Wer sind die Täter:innen?

Das sind nur drei Fälle von möglicherweise mehreren tausend, in denen Kindern sexuelle Gewalt durch Mit­ar­bei­te­r:in­nen der evangelischen Kirche angetan wurde. Wie viele Betroffene sind es insgesamt? Wie konnte das passieren? Wie ging und geht die Evangelische Kirche in Deutschland (EKD) damit um? Und vor allem: Werden Tä­te­r:in­nen zur Rechenschaft gezogen?
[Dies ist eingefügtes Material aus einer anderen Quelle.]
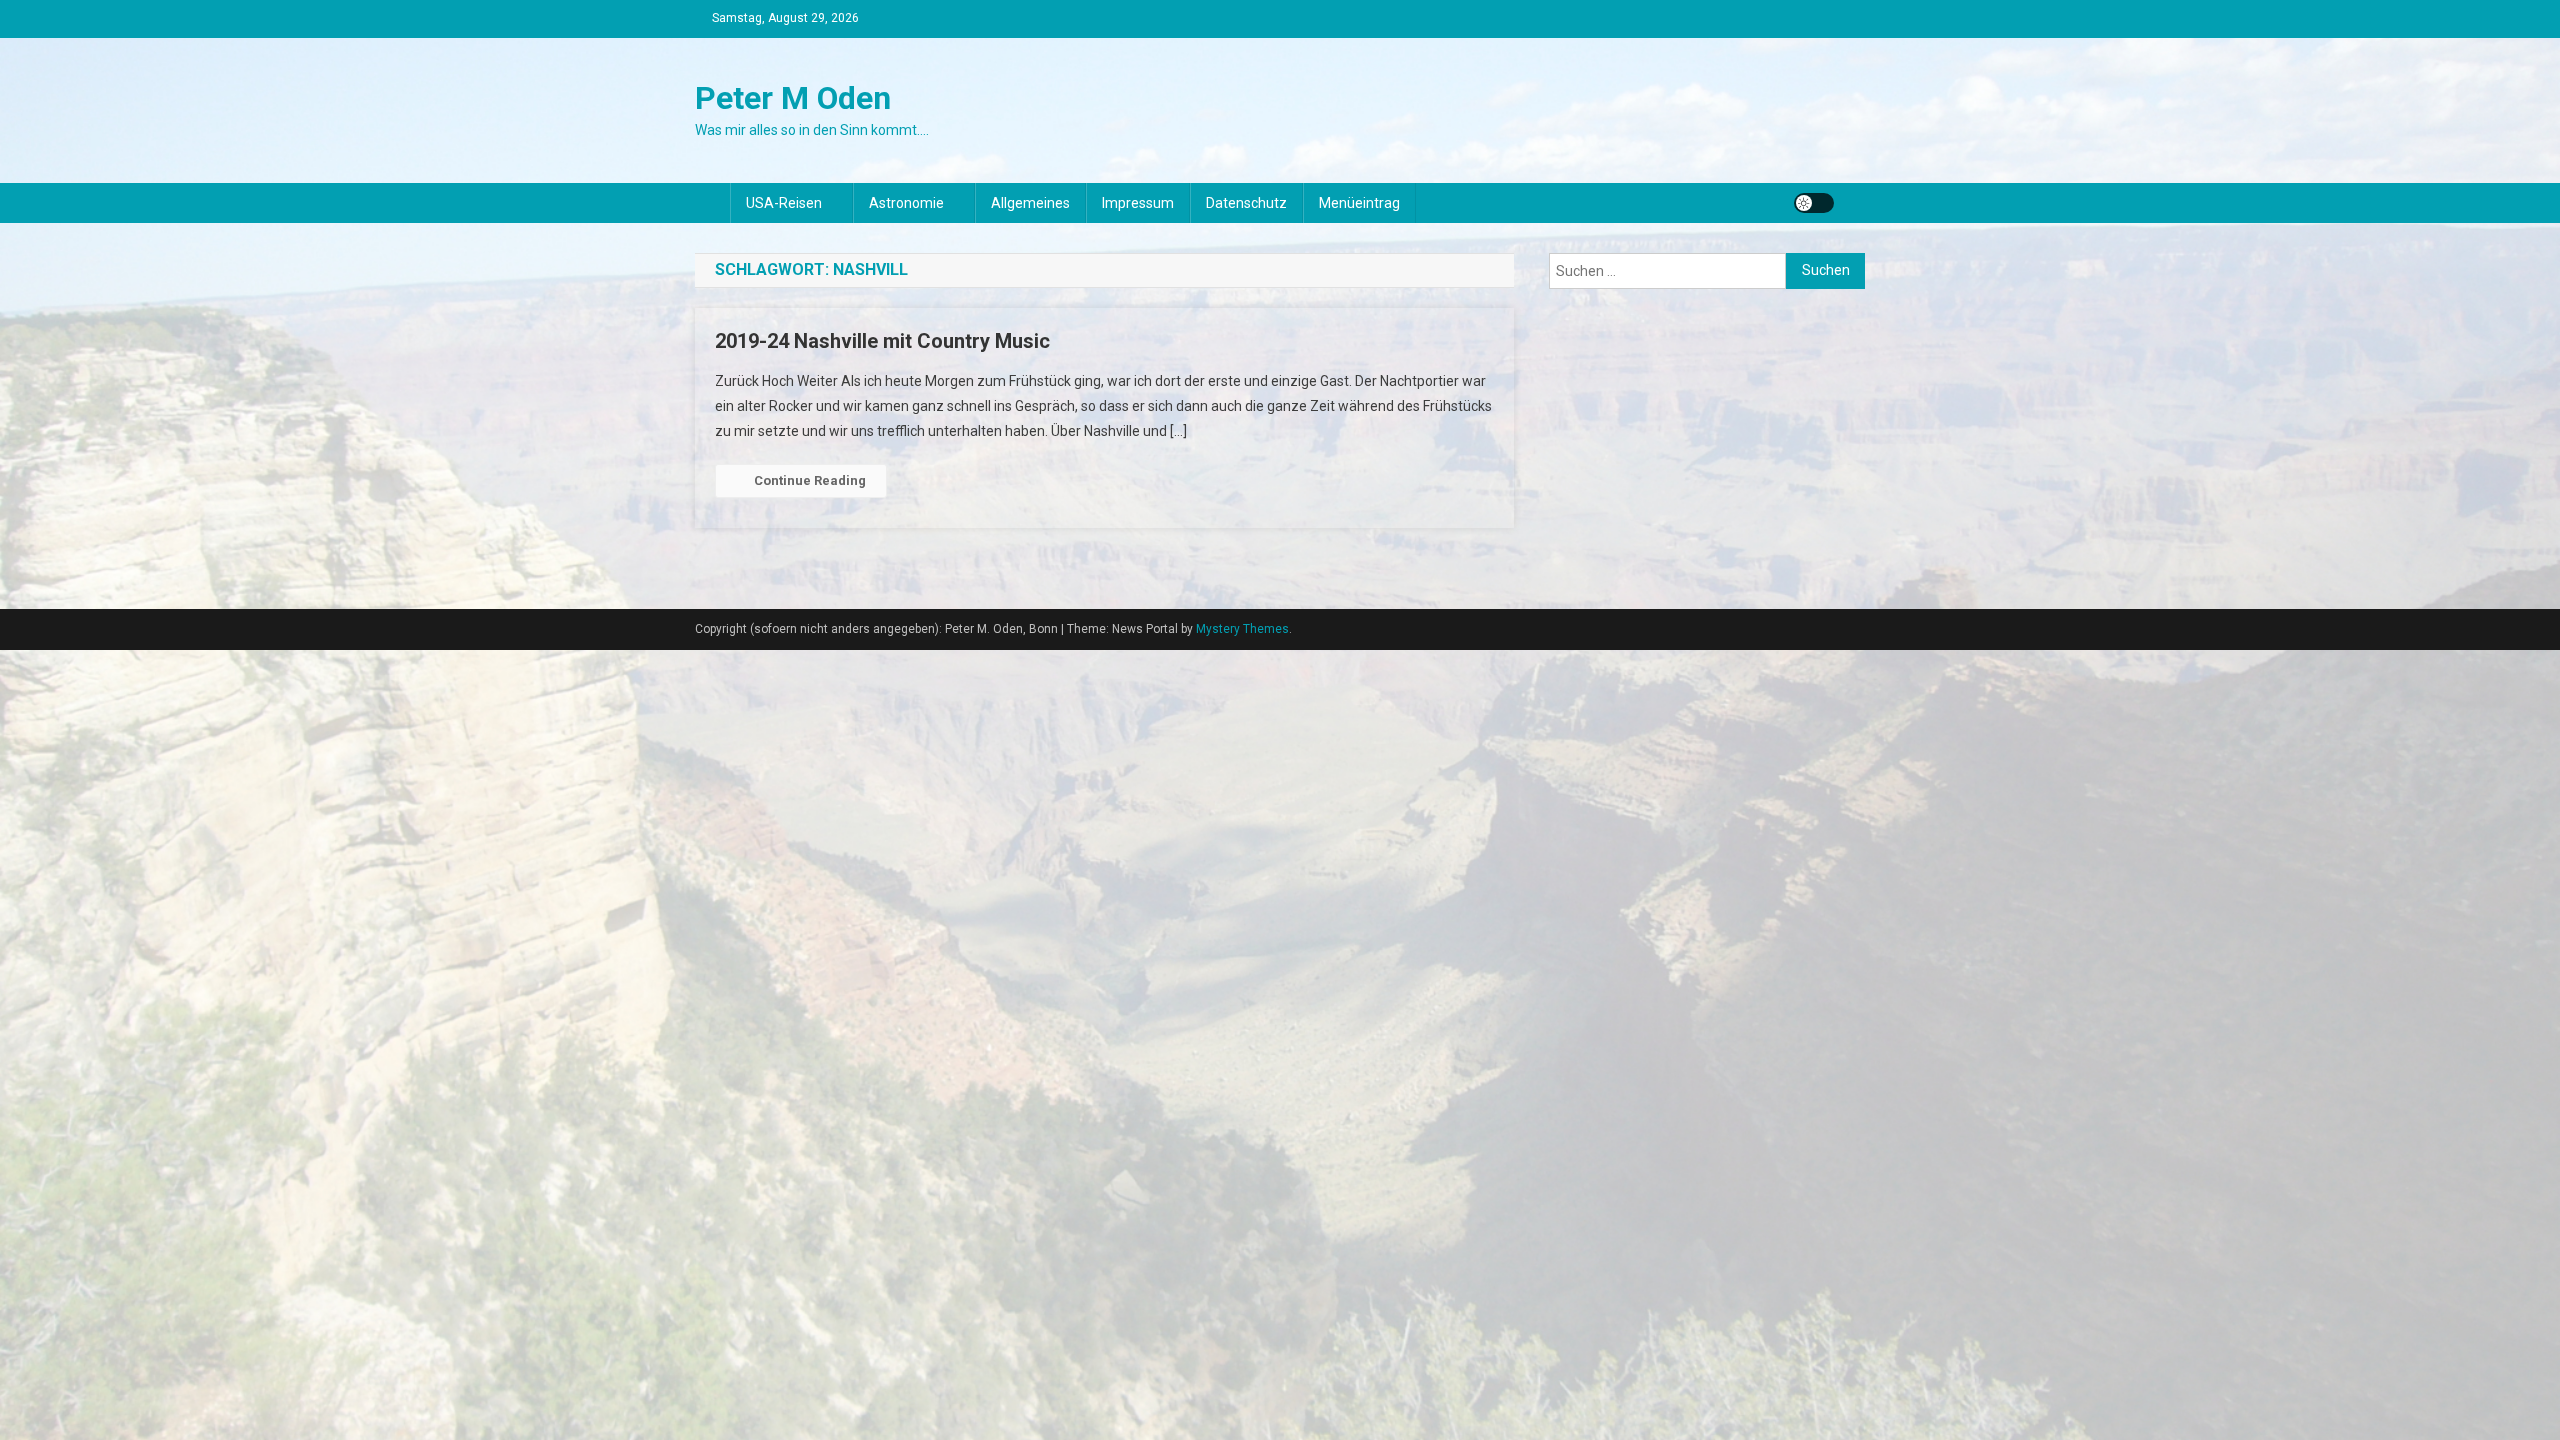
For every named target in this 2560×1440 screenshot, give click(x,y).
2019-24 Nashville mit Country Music (882, 341)
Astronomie (906, 203)
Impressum (1138, 203)
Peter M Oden (793, 98)
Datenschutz (1246, 203)
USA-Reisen (784, 203)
Fragen wie diese soll die rund 870 Seiten dicke Studie beantworten, die die EKD am Donnerstagmittag in Hannover vorstellte. Es ist die erste große Aufarbeitung der evangelischen Kirche, seit vor zehn Jahren massenhafte Missbrauchsfälle in der katholischen Kirche öffentlich geworden waren. Rund 3,6 Millionen Euro hat die EKD eingesetzt, um herauszufinden, wie viele Kinder und Jugendliche in evangelischen Einrichtungen seit 1945 missbraucht und misshandelt worden sind. Dafür hat sie den interdisziplinären Forschungsverbund ForuM beauftragt, dem Universitäten und Hochschulen aus Hannover, Hamburg, Wuppertal, Berlin, München, Mannheim und Heidelberg angehören.

Das Forscherteam konnte 2.225 Betroffene und 1.259 Beschuldigte ausmachen. Die Opfer waren im Durchschnitt 11 Jahre alt.
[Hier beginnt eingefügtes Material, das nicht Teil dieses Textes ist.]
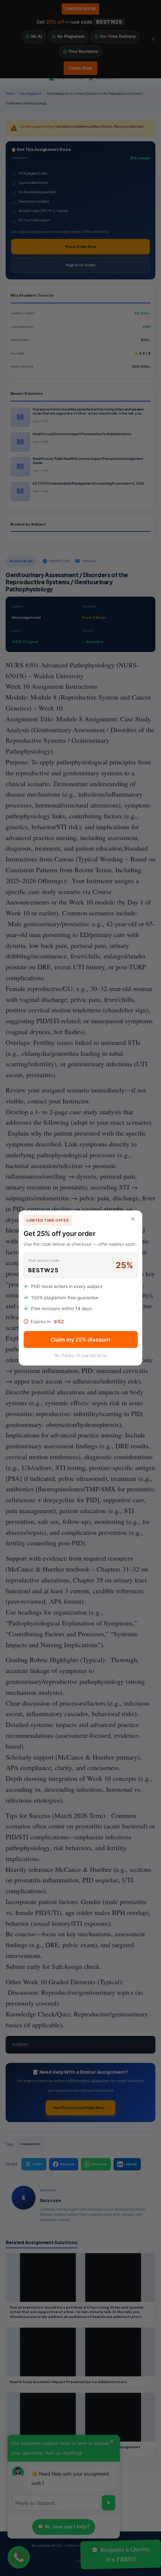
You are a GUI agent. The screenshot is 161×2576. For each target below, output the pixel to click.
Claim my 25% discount (80, 1339)
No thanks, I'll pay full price (80, 1355)
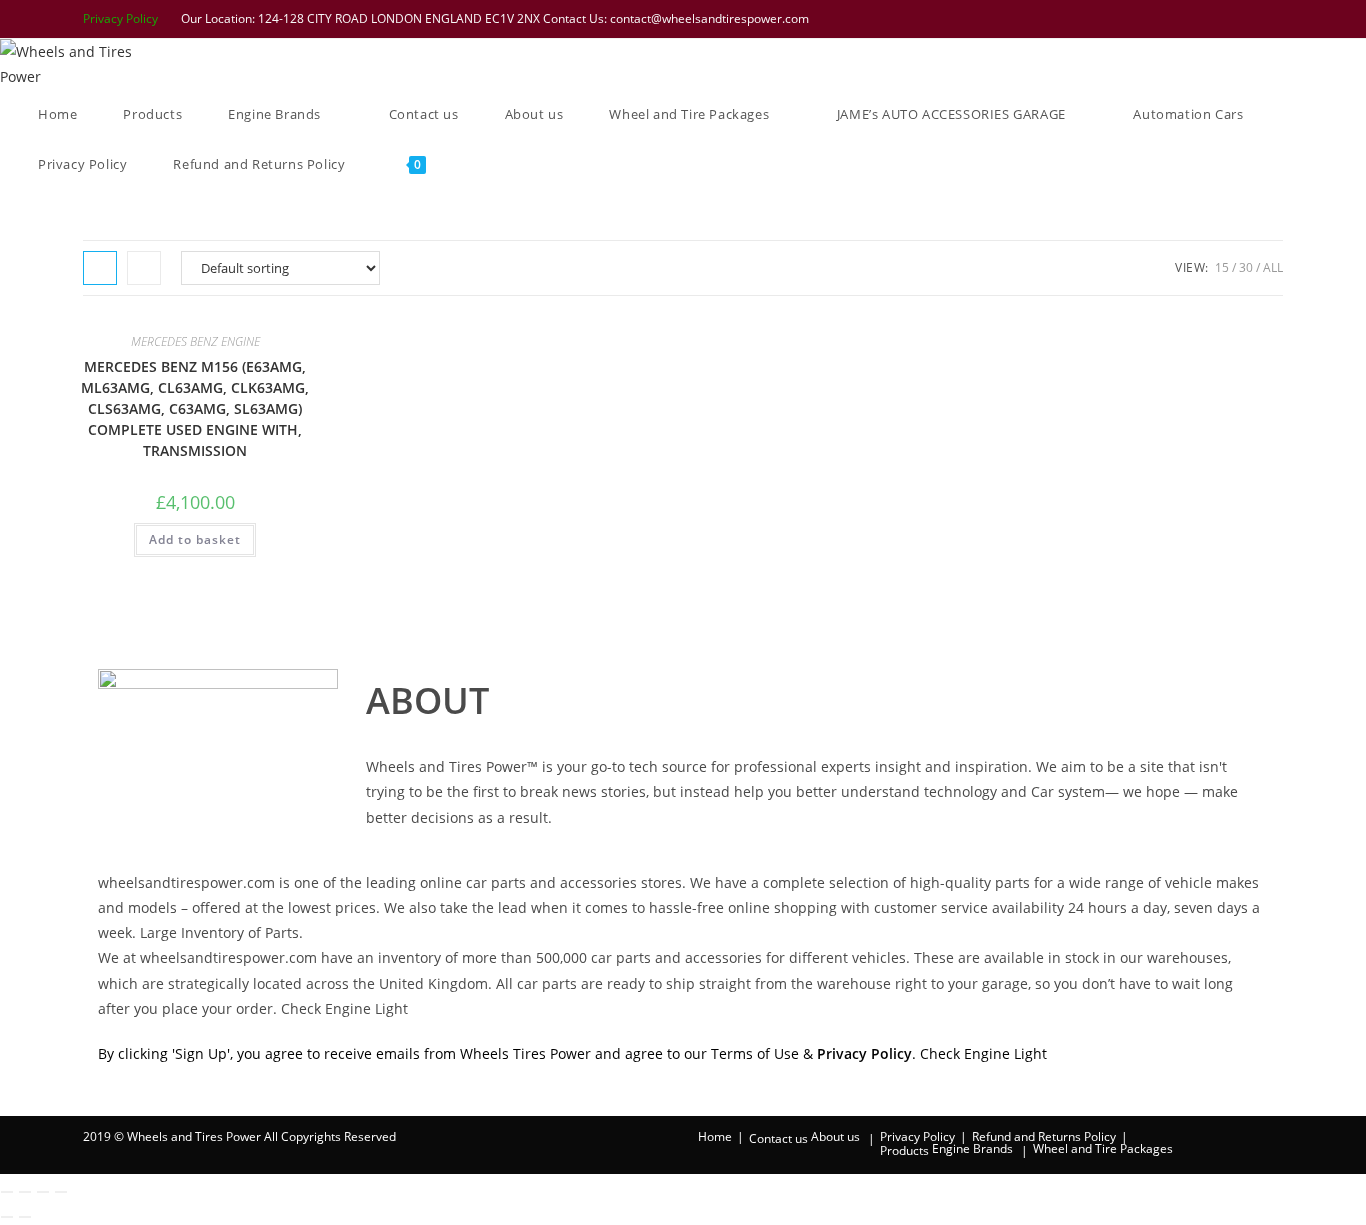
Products (904, 1150)
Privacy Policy (120, 18)
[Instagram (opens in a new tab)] (1224, 19)
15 (1222, 267)
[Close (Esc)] (61, 1192)
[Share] (43, 1192)
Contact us (778, 1138)
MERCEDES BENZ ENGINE (195, 341)
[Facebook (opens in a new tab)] (1172, 19)
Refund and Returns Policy (1044, 1136)
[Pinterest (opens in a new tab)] (1198, 19)
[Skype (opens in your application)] (1250, 19)
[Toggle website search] (477, 164)
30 (1246, 267)
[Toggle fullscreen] (25, 1192)
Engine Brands (972, 1148)
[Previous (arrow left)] (7, 1217)
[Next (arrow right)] (25, 1217)
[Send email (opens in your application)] (1273, 19)
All (1273, 267)
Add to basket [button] (195, 539)
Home (715, 1136)
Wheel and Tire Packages (1103, 1148)
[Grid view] (100, 268)
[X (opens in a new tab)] (1146, 19)
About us (835, 1136)
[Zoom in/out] (7, 1192)
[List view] (144, 268)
Die Zahlen stellen nicht das „wahre Ausmaß des Missbrauchs dar“, betonte Martin Wazlawik, Professor für Erziehungswissenschaften an der Hochschule Hannover und Koordinator der ForuM-Studie, am Donnerstag bei der Präsentation der Studie. Die Forschenden gehen davon aus, dass die Dunkelziffer um ein Vielfaches höher sei. Wazlawik nennt die Zahlen aus der Studie daher die „Spitze der Spitze des Eisberg“.

Aus gutem Grund: Der Forschungsverbund konnte nur Disziplinarakten einsehen, also Unterlagen, die nach einem bekannt gewordenen sexuellen Übergriff angelegt wurden. Doch nicht jede Tat sei dokumentiert, diese Fälle bleiben möglicherweise für immer unentdeckt. Manche Disziplinarakten seien vernichtet worden, bevor die Forschergruppe sie einsehen konnte.

Wazlawik beklagt zudem, dass die For­sche­r:in­nen keine Personalakten einsehen konnten. Personalakten, die Fehlverhalten, Versetzungen und für sie neue Pfarrstellen verzeichnen, offenbaren ein weitaus konkreteres Bild des Missbrauchs in evangelischen Heimen, Kitas, Ferienlagern, Pfarrräumen und Pfarrhäusern, in der Diakonie ergeben.

Die Studie untersuchte nicht nur Fälle im Westen der Republik, sondern wollte auch einen Überblick über den Missbrauch in evangelischen Einrichtungen in der DDR bekommen. Allerdings wurden Missbrauchsfälle in der DDR weniger systematisch erfasst als im Westen.

In den 70er Jahren, als Manuela Z. zum ersten Mal sexuellen Missbrauch durch den evangelischen Kirchenmann erlebte, wuchs in Manuelas Klasse kaum ein Kind mit religiösen Werten auf. In Manuelas Familie hingegen war die Kirche täglich präsent: ihre Eltern waren mit dem Pfarrer befreundet, Manuela ging erst zur Christenlehre und später zum Konfirmandenunterricht. Auch Manuelas zwei Jahre jüngere Schwester nahm daran teil. Beide Mädchen wurden vom Pfarrer jahrelang missbraucht.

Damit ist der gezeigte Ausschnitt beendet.